On Mon, May 04, 2015 at 05:00:11PM +0200, Jakub Jelinek wrote:
> So at least changing arm_needs_doubleword_align for non-aggregates would
> likely not break anything that hasn't been broken already and would unbreak
> the majority of cases.

Attached (untested so far).  It indeed changes code generated for
over-aligned va_arg, but as I believe you can't properly pass those in the
... caller, this should just fix it so that va_arg handling matches the
caller (and likewise for callees for named argument passing).

> The following testcase shows that eipa_sra changes alignment even for the
> aggregates.  Change aligned (8) to aligned (4) to see another possibility.

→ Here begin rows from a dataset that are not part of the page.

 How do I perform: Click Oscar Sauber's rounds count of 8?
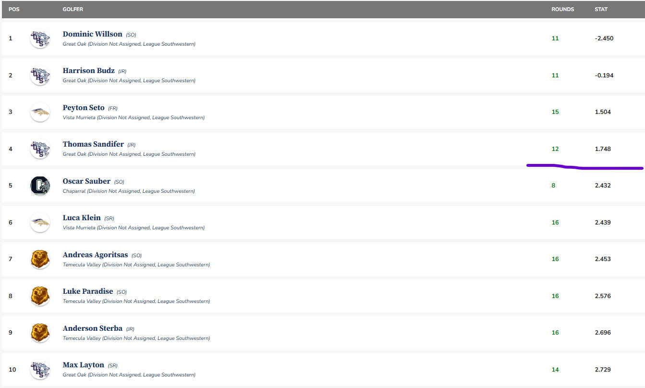(x=553, y=186)
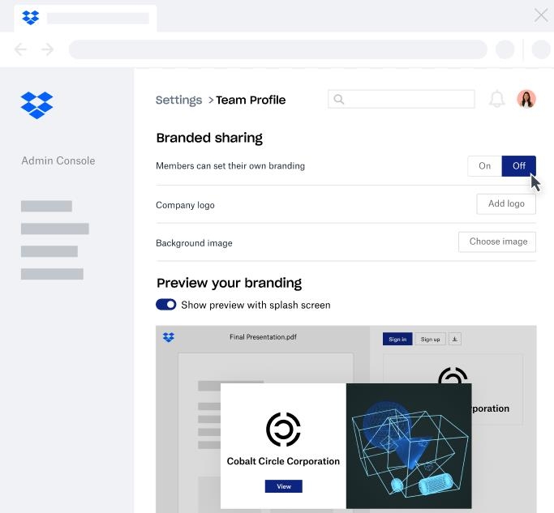Click the browser back arrow
Image resolution: width=554 pixels, height=513 pixels.
point(21,49)
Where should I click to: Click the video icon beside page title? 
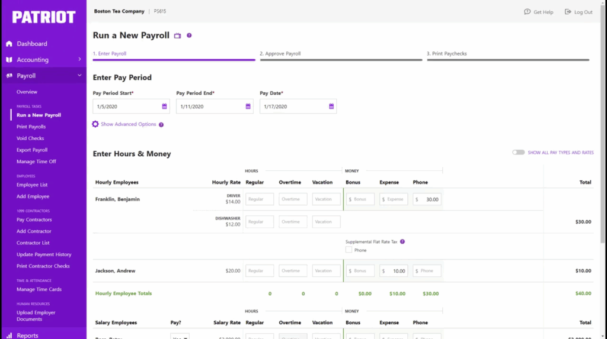coord(177,35)
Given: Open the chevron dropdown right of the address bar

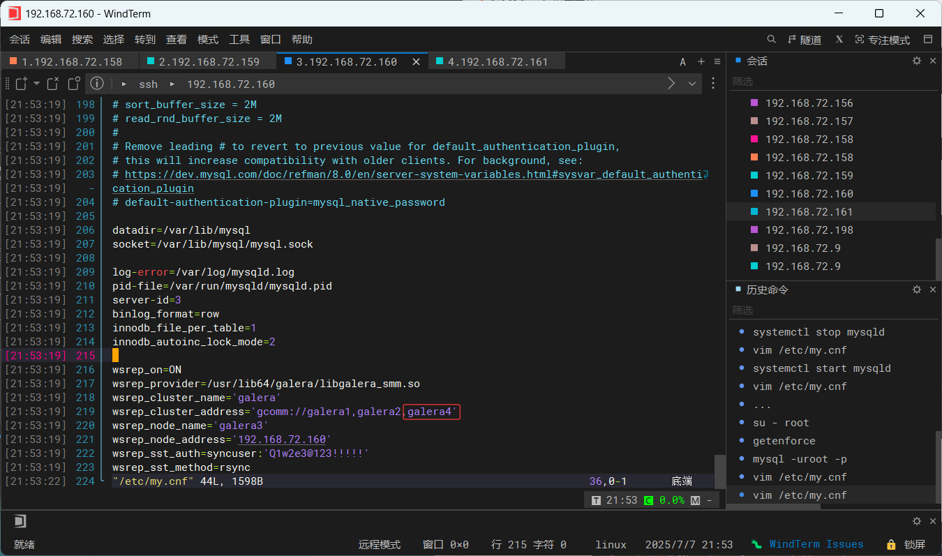Looking at the screenshot, I should click(x=691, y=83).
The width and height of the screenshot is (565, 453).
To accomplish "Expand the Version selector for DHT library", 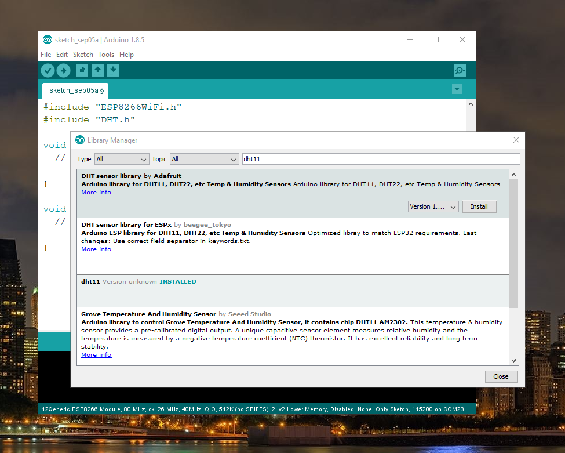I will 433,206.
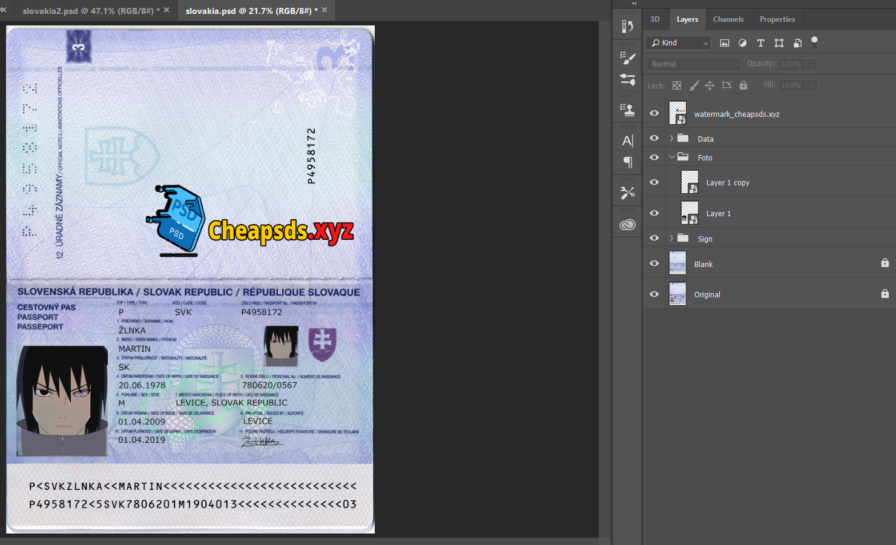Toggle visibility of the Blank layer
896x545 pixels.
pyautogui.click(x=654, y=263)
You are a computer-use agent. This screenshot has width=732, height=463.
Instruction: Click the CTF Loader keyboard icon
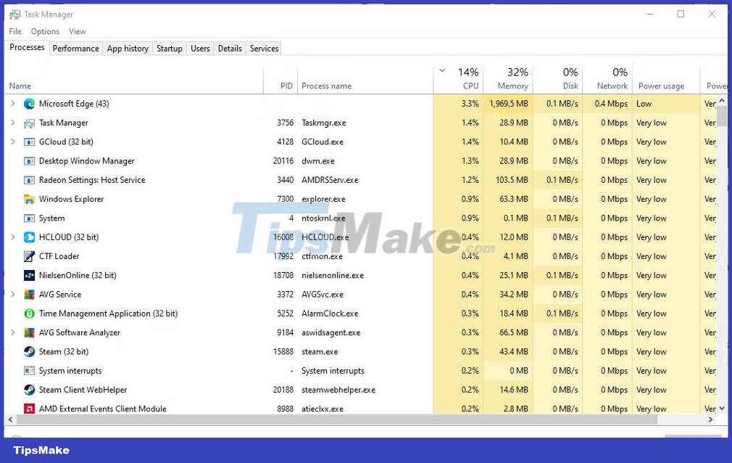pyautogui.click(x=30, y=256)
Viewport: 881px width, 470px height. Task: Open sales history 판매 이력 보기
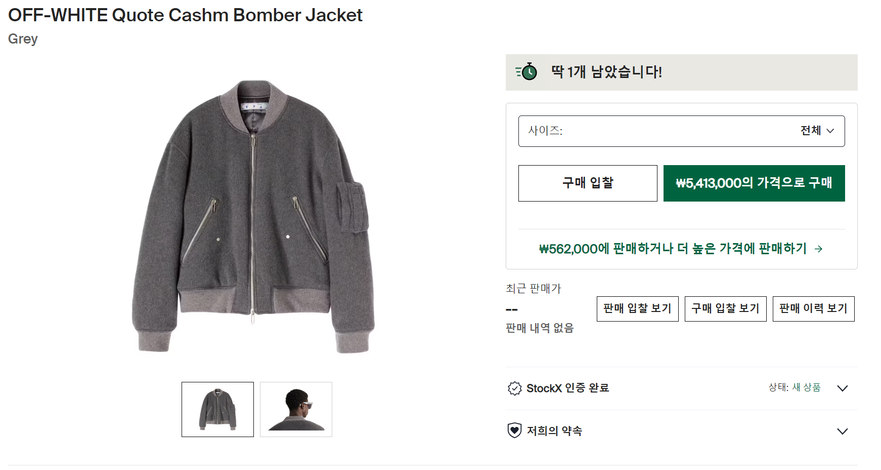pos(813,309)
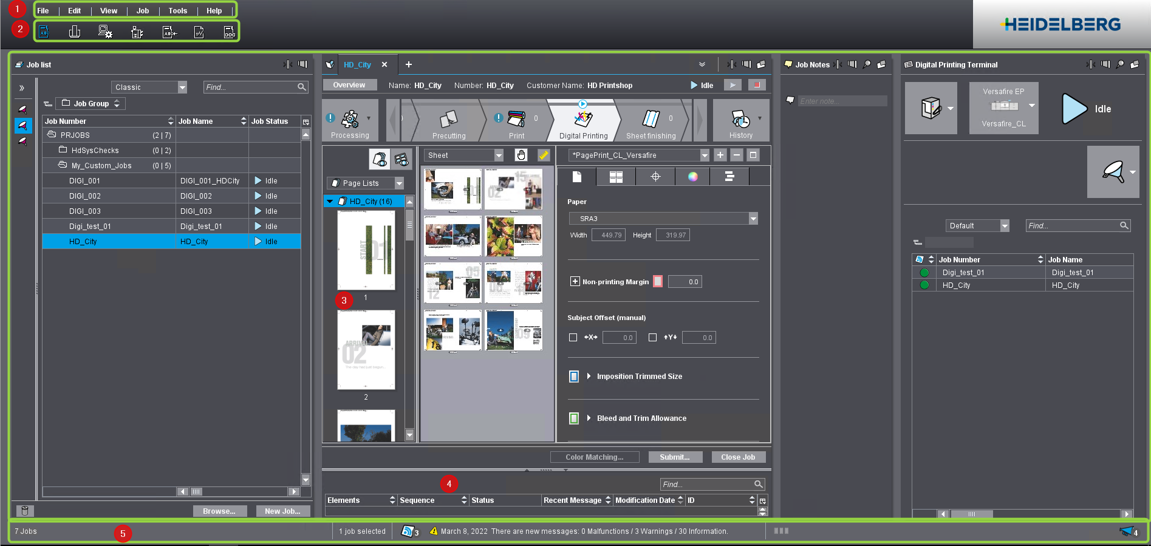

Actually I misread it, for the aggregates esra actually doesn't change
anything, which is the reason why the testcase doesn't fail.
The problem with the scalars is that esra first changed it to the
over-aligned MEM_REFs and then later on eipa_sra used the types of the
MEM_REFs created by esra.

2015-05-05  Jakub Jelinek  <ja...@redhat.com>

        PR target/65956
        * config/arm/arm.c (arm_needs_doubleword_align): For non-aggregate
        types check TYPE_ALIGN of TYPE_MAIN_VARIANT rather than type itself.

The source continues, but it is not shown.